In contemporary romances there are two character arcs: the hero and the heroine. Each has something they want, often in opposition to each other. If you’ve ever watched the Hallmark channel you’ve probably had your fill of women who left home the moment they graduated high school, turned their backs on family and the boy they loved and planned never to come back and yet….here they are back in their home town, usually quaint while they were living the busy life in the city. First thing they realize is their old love is still here and usually not attached for one reason or another and all the old feelings are still there under the skin. But there’s history to be dealt with. The abandonment, or the belief that the other never cared as much as the hero or heroine once thought. Sometimes the story conflict is that either the hero or the heroine has been sent to purchase a property for the purpose of creating some grand new modern enterprise, but the other half of the duo is the current owner and it’s a family property or one with so much history the entire town is against it. Romances always have a happy ever after so that character arc includes learning to appreciate what had been left behind, what is of value now and how to compromise.

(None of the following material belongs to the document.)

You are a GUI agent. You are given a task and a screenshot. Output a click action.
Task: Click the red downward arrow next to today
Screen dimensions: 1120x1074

In a family drama, often there is no happy ever after, but the character arc is still of paramount importance. Think of all the family dramas you might have read or watched over the years. Dallas on TV or the Kent Family Chronicles by John Jakes. Over the course of those stories there were good times and bad, war and peace, love and loss, joy and grief. But it was how the various characters learned to cope, to grow and deal with the vicissitudes of life that made those stories compelling. Sometimes the characters flourished through desire and the hard work required to succeed. Sometimes it was loss that they had to come to terms with. But always, it was their growth that made them and the stories real.


Character ARC, is, as you see here, very similar to the story arc, but is focused on the character rather than the plot. This arc often drives the plot, and sometimes the story arc and protgonist's arc have a lot of similar events and roadblocks. Here's where secondary character arcs come in. Secondary characters are either part of the roadblock or part of the solution, and sometimes both which will require both characters to grow, adapt and compromise.

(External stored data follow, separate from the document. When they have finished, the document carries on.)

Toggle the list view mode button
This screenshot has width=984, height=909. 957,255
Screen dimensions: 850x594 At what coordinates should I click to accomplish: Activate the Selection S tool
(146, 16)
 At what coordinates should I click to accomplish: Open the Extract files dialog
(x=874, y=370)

I'm currently writing book 2 in my Jesse Quinn mystery series. The main story arc is the solving of two crimes, that of repeating grafitti on a local church, and then the murder of the church's controversial pastor. Are they connected? Or is there something else going on? Jesse and her temporary partner have very different ideas so both characters will have to grow and adapt, compromise and in the process, learn to work together. My heroine, Jesse Quinn, a detective with the St John's County Sheriff's Department, also has a character arc outside of her position as detective that continues from book one into book two. She is divorced and shares custody of her two teenagers. The son is a decent kid that overcame some of his issues before the story opens, but the daughter is going through her early teen years pushing every button Jesse has. In this new book, Jacqui wants to live with her father and Jesse has to come to terms with the loss of the close friendship they shared before Jacqui hit her teen years, all the while trying to decide what is best for her daughter now and going forward. Then she's going to have to learn to live with whatever decisions she makes. It's a growth story for both Jesse and her daughter. And then there's Seth, the man who would like to be more in Jesse's life than he is up to now. Jesse isn't sure she's ready to take on another romantic entanglement while pursuing a career as the only woman on the major crimes squad. Her character arc adds depth and interest to the ongoing police investigation and realism to her life as a detective and a mom. Those of Seth and Jacqui add depth to Jesse's story.

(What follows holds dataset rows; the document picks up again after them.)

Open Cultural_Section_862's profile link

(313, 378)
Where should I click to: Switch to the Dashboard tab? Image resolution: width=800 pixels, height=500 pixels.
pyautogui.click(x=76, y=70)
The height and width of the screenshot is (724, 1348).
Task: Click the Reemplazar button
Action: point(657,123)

So, I challenge you to think about the stories that have stuck with you long after you watched or read them and think about what it was that made them so memorable. Why did you enjoy them? Why do you still think about the characters you met within those pages? I’m betting you will come to agree, it was their personal character arcs that made them impossible to forget, and the book impossible to put down or the TV series you couldn't wait to tune into each week.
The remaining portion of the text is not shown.